Speaking before the conservative Business & Media Institute in Washington DC, FCC Commissioner Robert McDowell — a Republican appointed by President George W. Bush in 2006 — warned that a resurrection of the Fairness Doctrine could lead to “government dictating content policy” on the Web.
Conservative radio and television show hosts already had voiced concern that if the Fairness Doctrine is reinstated, it could all but destroy their industry.
McDowell, the lone FCC commissioner to vote against sanctioning Comcast for its practice of selectively throttling the internet bandwidth of customers using file-sharing tools like BitTorrent, indicated the FCC’s decision in the Comcast case smacked of Fairness Doctrine-era overregulation.
“I think the fear is that somehow large corporations will censor their content, their points of view, right,” McDowell told the audience. “I think the bigger concern for them should be if you have government dictating content policy, which by the way would have a big First Amendment problem, then whoever is in charge of government is going to determine what is fair, under a so-called ‘Fairness Doctrine,’ which won’t be called that. It’ll be called something else. So will websites, will bloggers have to give equal time or equal space on their website to opposing views rather than letting the marketplace of ideas determine that?”
McDowell also said the Fairness Doctrine hasn’t been reconsidered by the FCC under the current administration — but a change in leadership might precipitate a change in the FCC’s attitude.
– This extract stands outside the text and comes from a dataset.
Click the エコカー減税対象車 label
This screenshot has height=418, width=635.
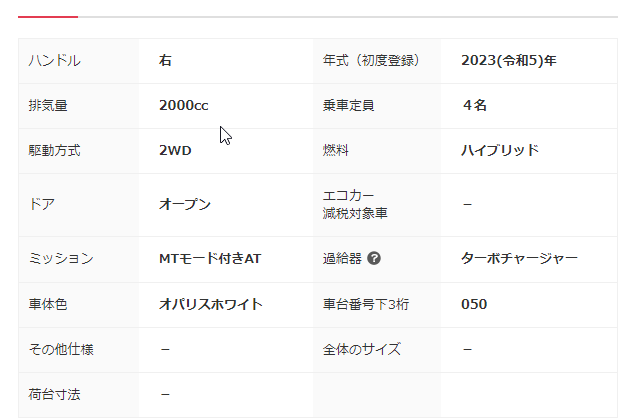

“The Fairness Doctrine has not been raised at the FCC, but the importance of this election is in part… something to do with that,” he said. “So you know, this election, if it goes one way, we could see a re-imposition of the Fairness Doctrine. There is a discussion of it in Congress. I think it won’t be called the Fairness Doctrine by folks who are promoting it. I think it will be called something else, and I think it’ll be intertwined into the Net neutrality debate.”